■ Supplied records ■
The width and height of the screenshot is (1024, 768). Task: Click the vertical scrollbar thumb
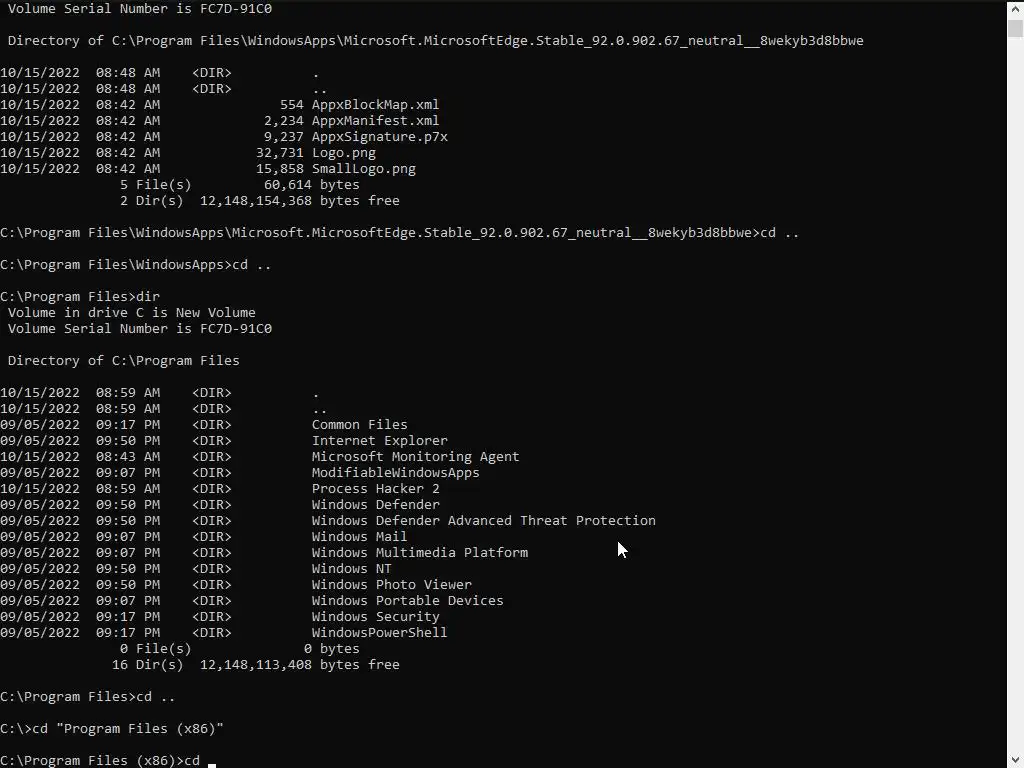[1015, 28]
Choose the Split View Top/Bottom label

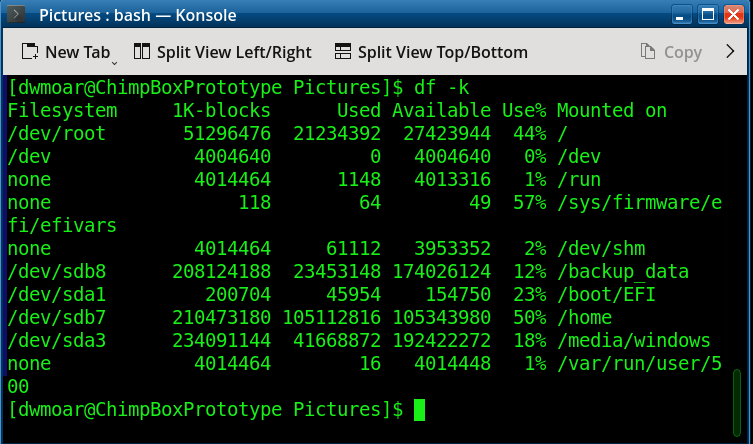442,52
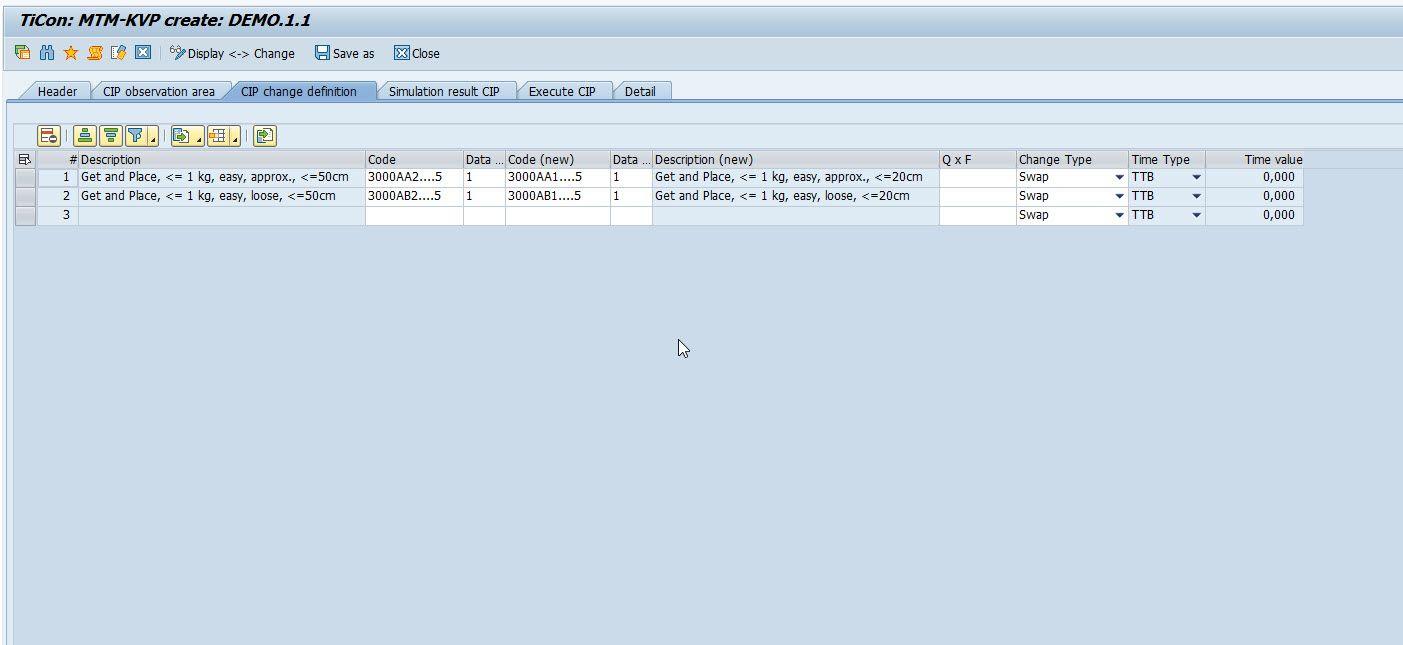Sort the table ascending
The image size is (1403, 645).
86,136
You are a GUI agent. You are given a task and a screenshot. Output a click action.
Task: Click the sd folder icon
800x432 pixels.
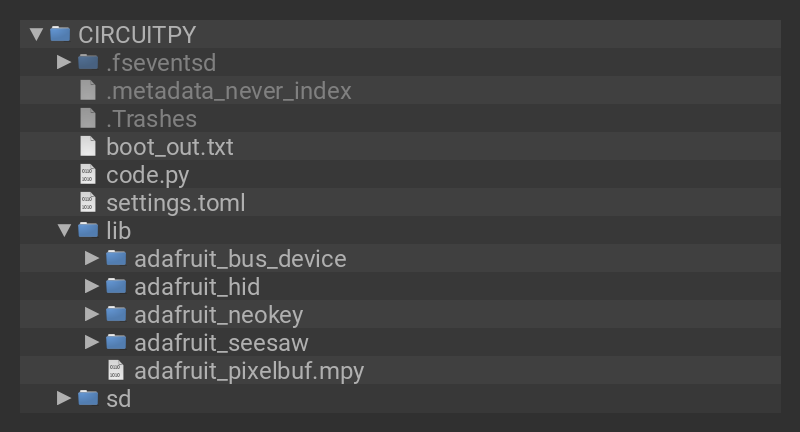88,398

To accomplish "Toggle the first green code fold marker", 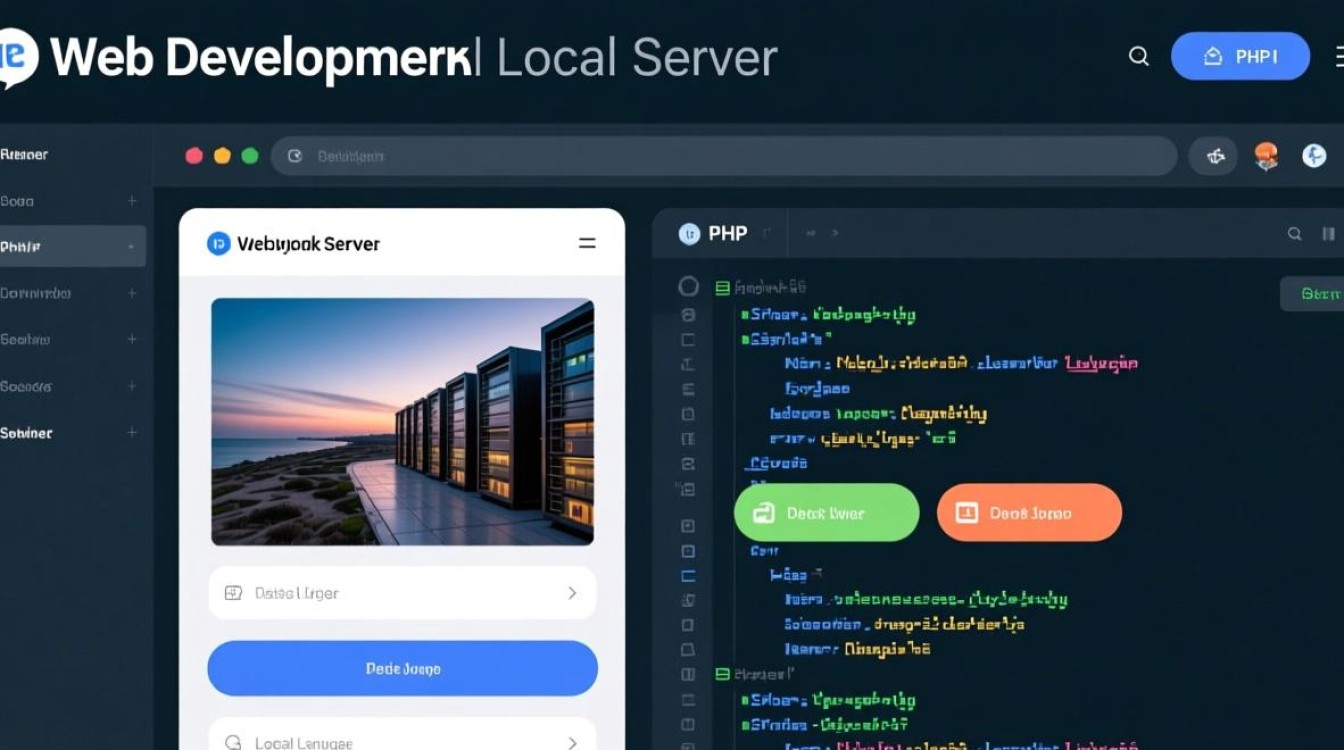I will tap(722, 288).
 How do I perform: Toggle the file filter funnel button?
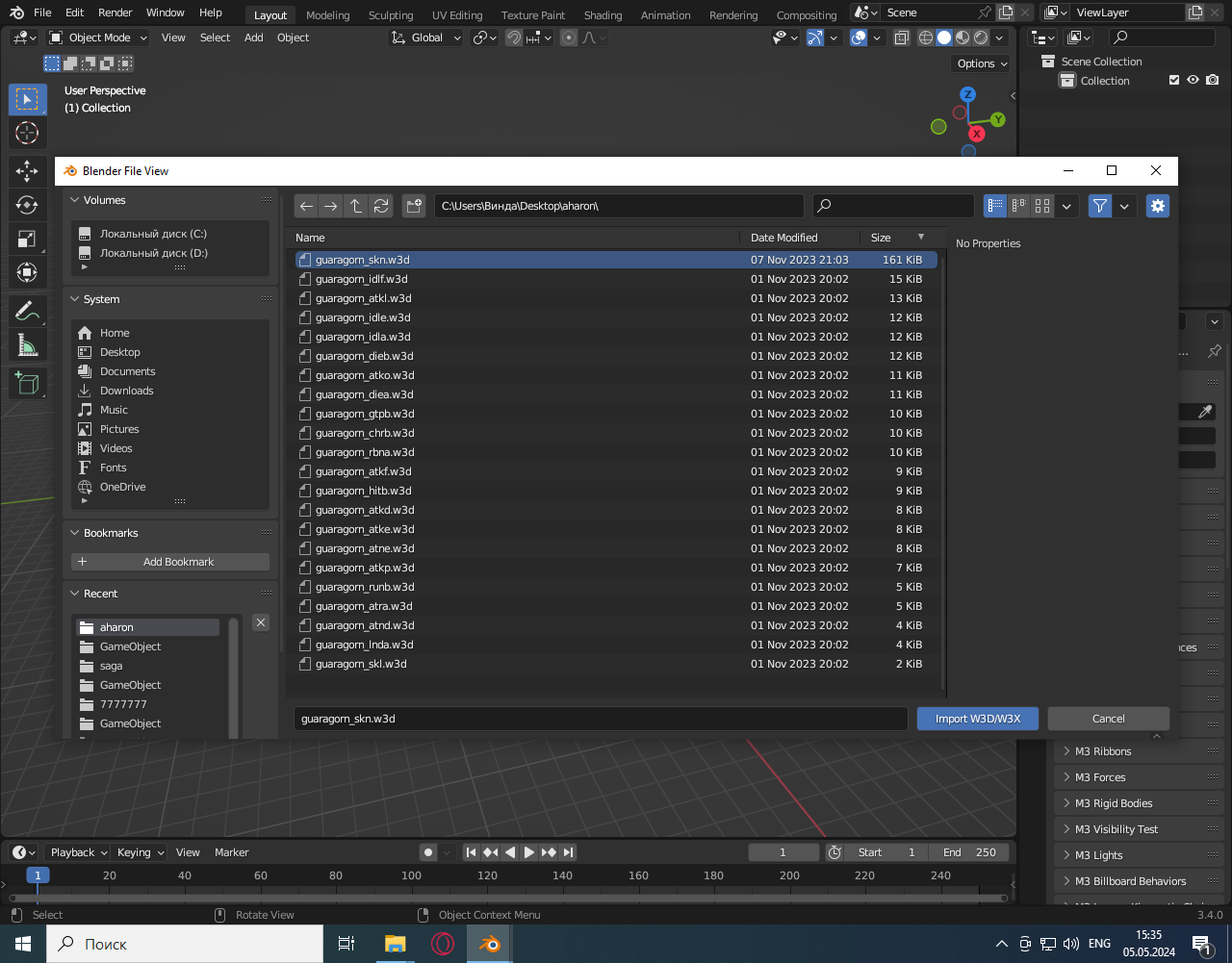[x=1099, y=206]
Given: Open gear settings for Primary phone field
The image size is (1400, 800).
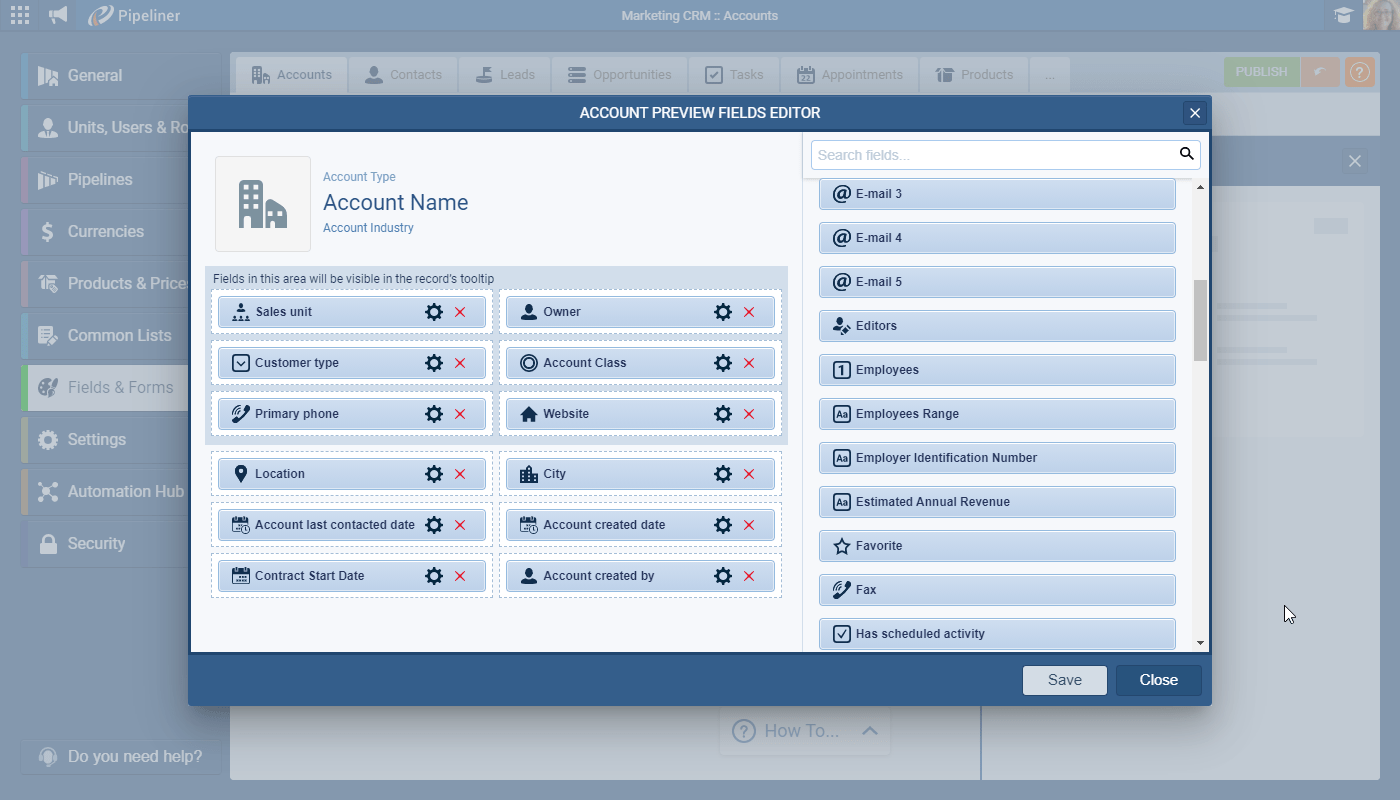Looking at the screenshot, I should point(434,414).
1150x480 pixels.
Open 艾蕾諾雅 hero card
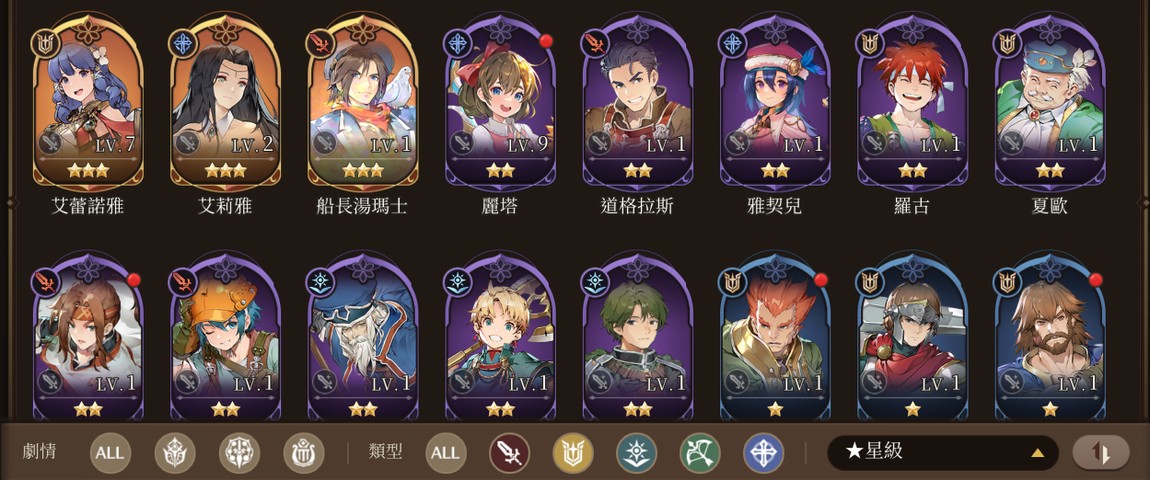88,103
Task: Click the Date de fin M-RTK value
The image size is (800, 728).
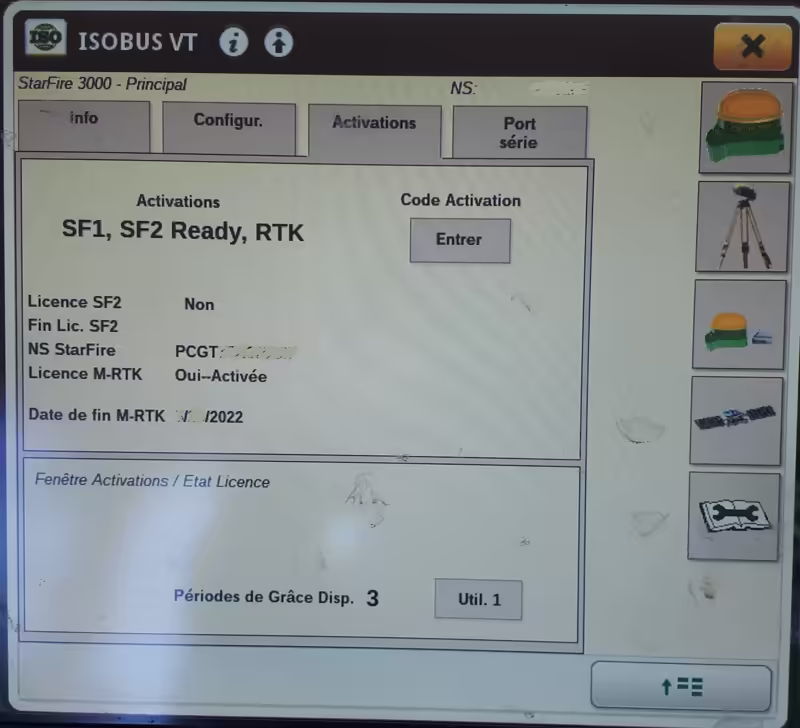Action: pyautogui.click(x=210, y=416)
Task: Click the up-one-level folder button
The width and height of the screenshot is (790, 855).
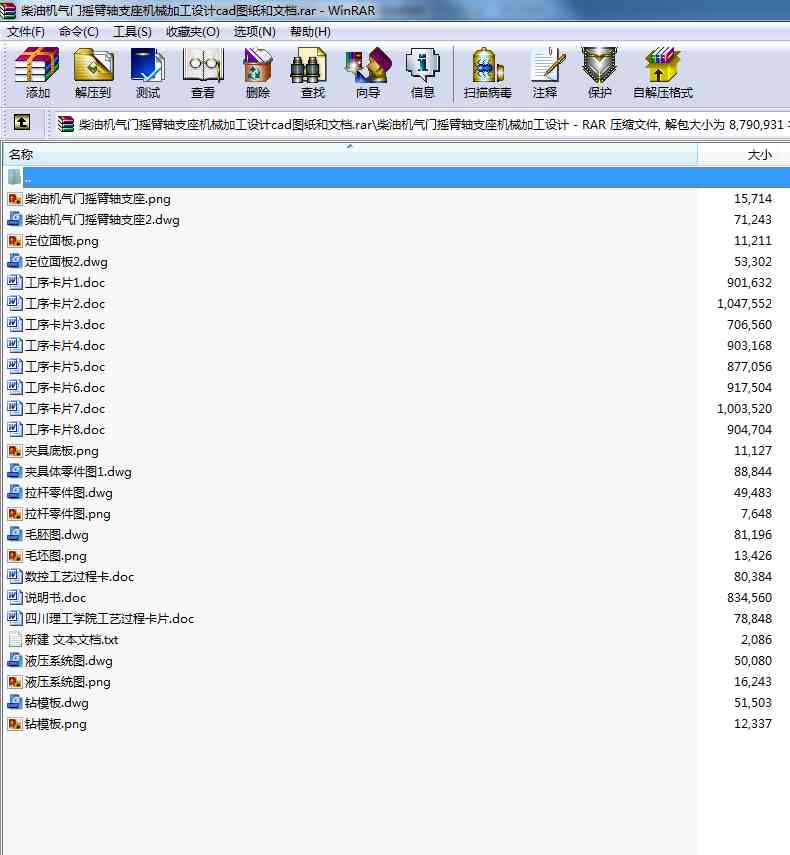Action: tap(22, 124)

■ What the exercise asks ■
Take the line with "1150x480 pixels." as the first line and the last line of the records above as the final one; reproduce exactly the lines between them, both included, without pictures.

■ Written response ■
1150x480 pixels.
Open 艾蕾諾雅 hero card
88,103
Task: Click the Date de fin M-RTK value
The image size is (800, 728).
Action: pyautogui.click(x=210, y=416)
Task: Click the up-one-level folder button
The width and height of the screenshot is (790, 855).
Action: tap(22, 124)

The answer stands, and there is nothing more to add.